Obviously every one knows the importance of sleep, that is right up there with the importance of progressive resistance and protein consumption. Now that that is out of the way, for reasons I won’t get into I have totaled about 5- 6 hours sleep the last 2 nights. I feel pretty crappy, although am able to function at work okay. I am an unabashed user of pre-workout drinks, so I always have those even when I am feeling normal. Problem is, my big workout is tonight, chest and back and am not able to do any rescheduling this week.

So anyone ever have great workouts on little to no sleep? Or you think I am better off going home and getting a good night’s rest? It is one thing to be a little tired, but I am at the stage now where I am not exhausted, but more than a little on the tired side.

Thousands of bootcamp trainees and special forces operatives manage to pull this off through out the world.

The real variable is going to be mental. If you think this will negatively impact your performance, it will. If you think it’ll be fine, it will.

[quote]T3hPwnisher wrote:
Thousands of bootcamp trainees and special forces operatives manage to pull this off through out the world.

The real variable is going to be mental. If you think this will negatively impact your performance, it will. If you think it’ll be fine, it will.[/quote]

good stuff

[quote]T3hPwnisher wrote:
Thousands of bootcamp trainees and special forces operatives manage to pull this off through out the world.

The real variable is going to be mental. If you think this will negatively impact your performance, it will. If you think it’ll be fine, it will.[/quote]
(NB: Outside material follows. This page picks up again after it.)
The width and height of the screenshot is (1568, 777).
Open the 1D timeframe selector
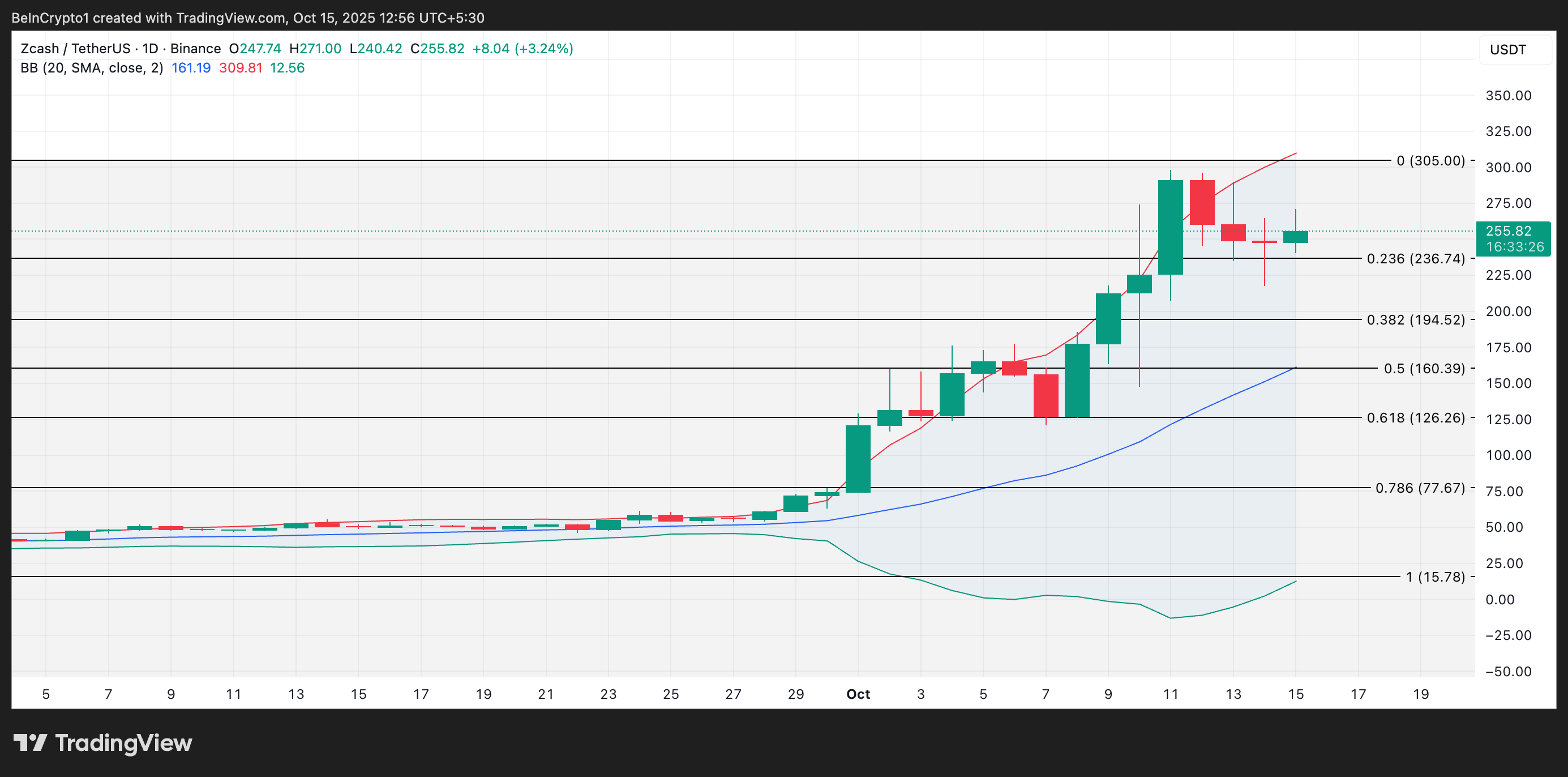(150, 48)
They only caveat I’d add to this is that folks in boot camp aren’t trying to gain muscle. Often muscle is lost during boot camp along with fat of course. Sleep is only a part of the equation though.
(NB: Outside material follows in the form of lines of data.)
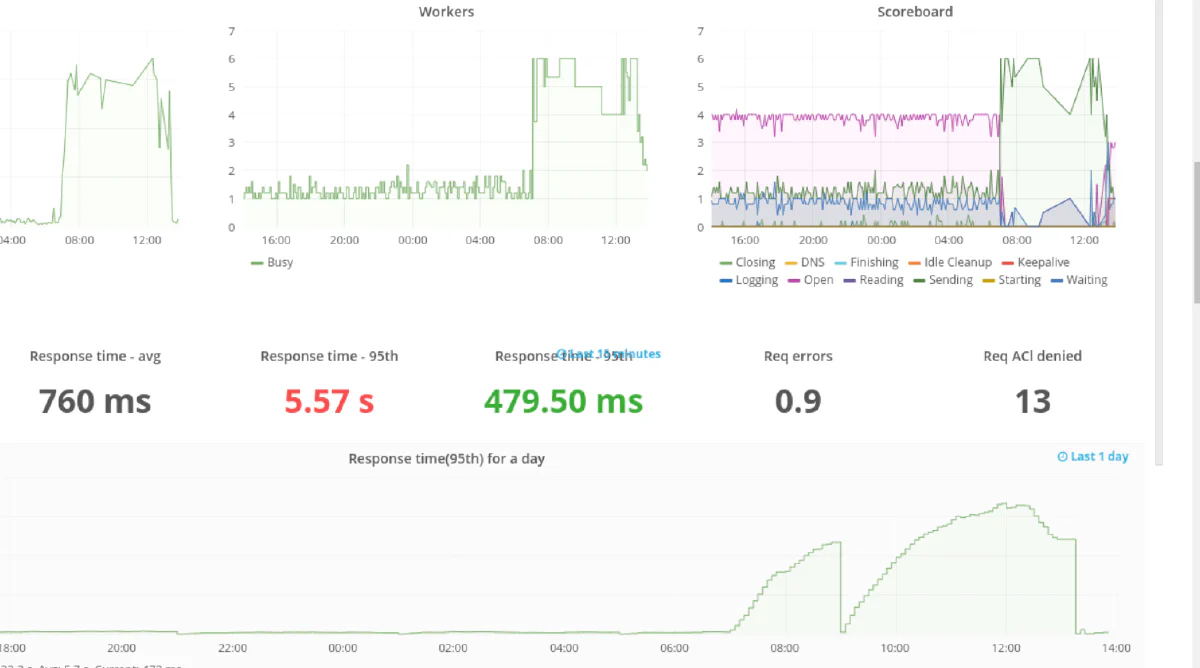Click the Busy series color line in Workers legend

coord(256,263)
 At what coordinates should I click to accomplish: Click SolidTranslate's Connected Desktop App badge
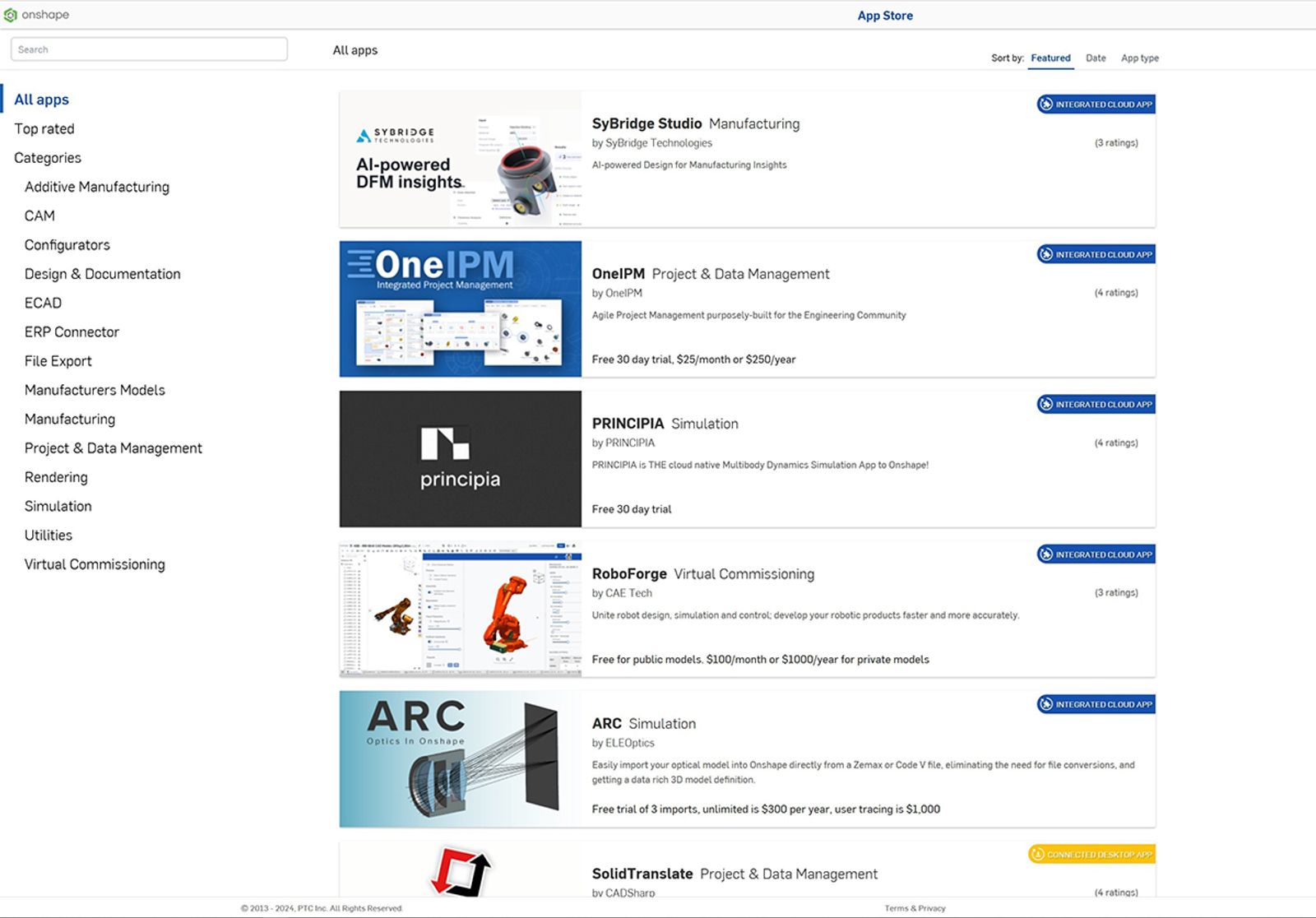[x=1091, y=855]
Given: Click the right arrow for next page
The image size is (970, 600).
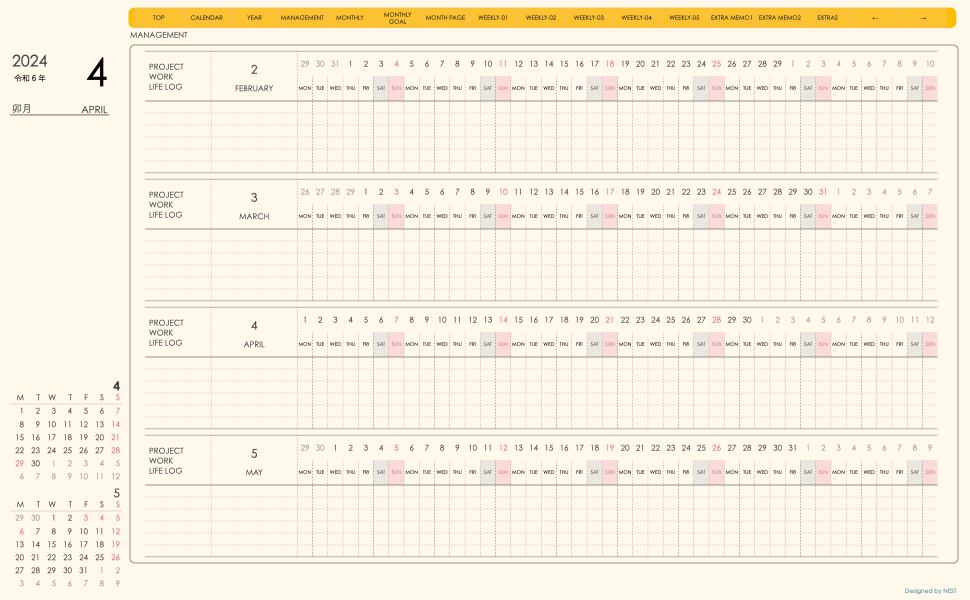Looking at the screenshot, I should (x=923, y=18).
I agree, however, with only 2 nights of poor/little sleep it is mostly mental.

[quote]usmccds423 wrote:
They only caveat I’d add to this is that folks in boot camp aren’t trying to gain muscle. Often muscle is lost during boot camp along with fat of course. Sleep is only a part of the equation though.

I agree, however, with only 2 nights of poor/little sleep it is mostly mental.
[/quote]

Yeah, I was speaking more to the ability to effectively complete the workout rather than advocating bootcamp itself as a muscle building activity.

If you want a more relevant example, Matt Kroczaleski apparently only gets 4 hours of sleep a night.

I think sleep is valuable, but if food is being taken care of, one can still see some great gains.

Get some sleep.

I don’t think you have any high value targets you were needing to take out within a specific time window.

Acute fatigue vs chronic fatigue.

Go two weeks with 5 hours of sleep and tell us all how your training goes : )

Yep!

That is the story of my life. I get between 3-5 hours of broken up sleep in any 24 hour period (this is Monday-Thursday)

It sucks but you get used to it. Workouts can be done, just go in there and get it done. So many people make excuses but the human body is I credibly resilient and can handle way more than you think.

[quote]Myosin wrote:
Get some sleep.

I don’t think you have any high value targets you were needing to take out within a specific time window.

[/quote]

You never know…those “high value targets” could be the cause of his bad sleep. In that case I say there is definitely a specific time window!